Nel 2020 l’anniversario della Liberazione non potrà essere celebrato nelle piazze ma per ben altri motivi e in altro contesto. Il divieto di assembramenti dovuto alla crisi sanitaria impedirà le manifestazioni in tutte le città del Paese e tuttavia l’Anpi ha organizzato mobilitazioni nelle case (con canti partigiani) e nella rete (con interventi e conferenze sulla Resistenza). Al di là delle forme, il rapporto tra la crisi che attraversa la nostra società ed il 75° anniversario della Liberazione evidenzia alcuni nodi centrali che connettono passato e presente in modo stringente.

Lo stato d’eccezione in cui viviamo richiama in modo esplicito i fattori fondanti che dalla Resistenza hanno preso corso nella nostra storia.
L’attuazione della Costituzione, che dalla lotta di Liberazione trae radice valoriale e legittimità storica, ha immesso nella società del dopoguerra elementi di progresso e giustizia sociale il cui valore, dopo anni di de-costituzionalizzazione della vita pubblica sul piano economico-sociale e politico-culturale, oggi cogliamo nella sua portata generale di fronte ad una crisi nuova e priva di contorni definiti.
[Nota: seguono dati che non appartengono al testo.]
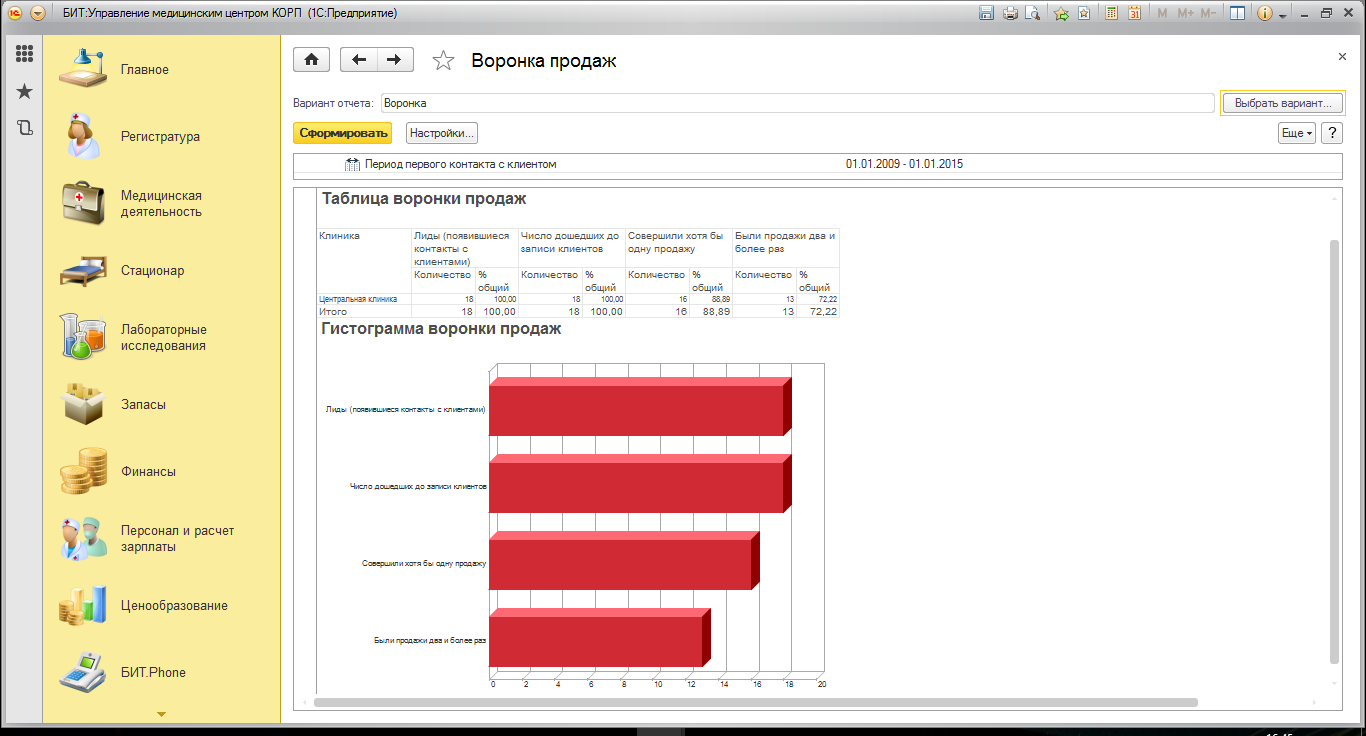
Task: Open the calendar icon in title bar
Action: [1134, 13]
«La libertà è come l’aria – insegna Piero Calamandrei – ci si accorge di quanto vale quando comincia a mancare». Così, quasi d’improvviso, tre pilastri del lascito costituente riemergono nella coscienza collettiva in questo nostro nuovo stato di necessità. La salute, che l’articolo 32 indica come diritto fondamentale dell’individuo; il lavoro, la cui centralità garantisce l’intero sistema dei servizi essenziali e che rappresenta il carattere fondante della Repubblica fin dagli articoli 1 e 3; l’istruzione che, aperta a tutti, obbligatoria e gratuita, oggi è stravolta nella sua sostanza dalla disuguaglianza di accesso ai mezzi digitali e dalla frammentazione sociale che la mancata frequentazione delle aule determina per studenti e famiglie.
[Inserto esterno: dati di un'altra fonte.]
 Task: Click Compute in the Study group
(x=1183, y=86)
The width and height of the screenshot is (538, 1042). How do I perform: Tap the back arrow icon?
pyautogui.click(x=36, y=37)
Nel biennio 1968-69 l’istruzione pubblica, l’istituzione della scuola materna e l’accesso libero all’università avviarono il lento processo di applicazione del dettato costituzionale, mentre nel 1970 con lo Statuto dei Lavoratori (seguito al più grande ciclo di lotte operaie della storia repubblicana guidato, tra gli altri, dal partigiano azionista e segretario generale della Fiom, Bruno Trentin) «La Costituzione entrò in fabbrica»; nel 1978 la partigiana Tina Anselmi promosse da ministra del governo di «solidarietà democratica» (sostenuto anche dal Pci) il Servizio Sanitario Nazionale come attuazione della nostra Carta.

Da queste eredità sarà necessario ripartire in luogo di stati d’eccezione (che si reggono su una dualità divergente e assestante, in cui decine di milioni di persone sono obbligate a rimanere a casa e altre decine sono obbligate a recarsi a lavoro); di nuove forme di controllo sociale; di torsioni democratiche che hanno già fatto vittime i popoli di Ungheria e Slovenia. Viene spesso evocato il parallelo tra la crisi del Covid-19 e la guerra. Nulla c’entra l’una con l’altra ma si può trarre spunto da tale sproposito per segnalare un elemento fondamentale.

La ricostruzione del dopoguerra ebbe costi sociali durissimi per le classi popolari e lavoratrici. L’esito di questa crisi rischia di ripetere quello schema e solo con più Costituzione si potrà uscirne in modo differente. Per questo è importante chiarire che tutto andrà bene solo se andrà bene per tutti. È questo il messaggio che arriva dal 25 aprile 1945.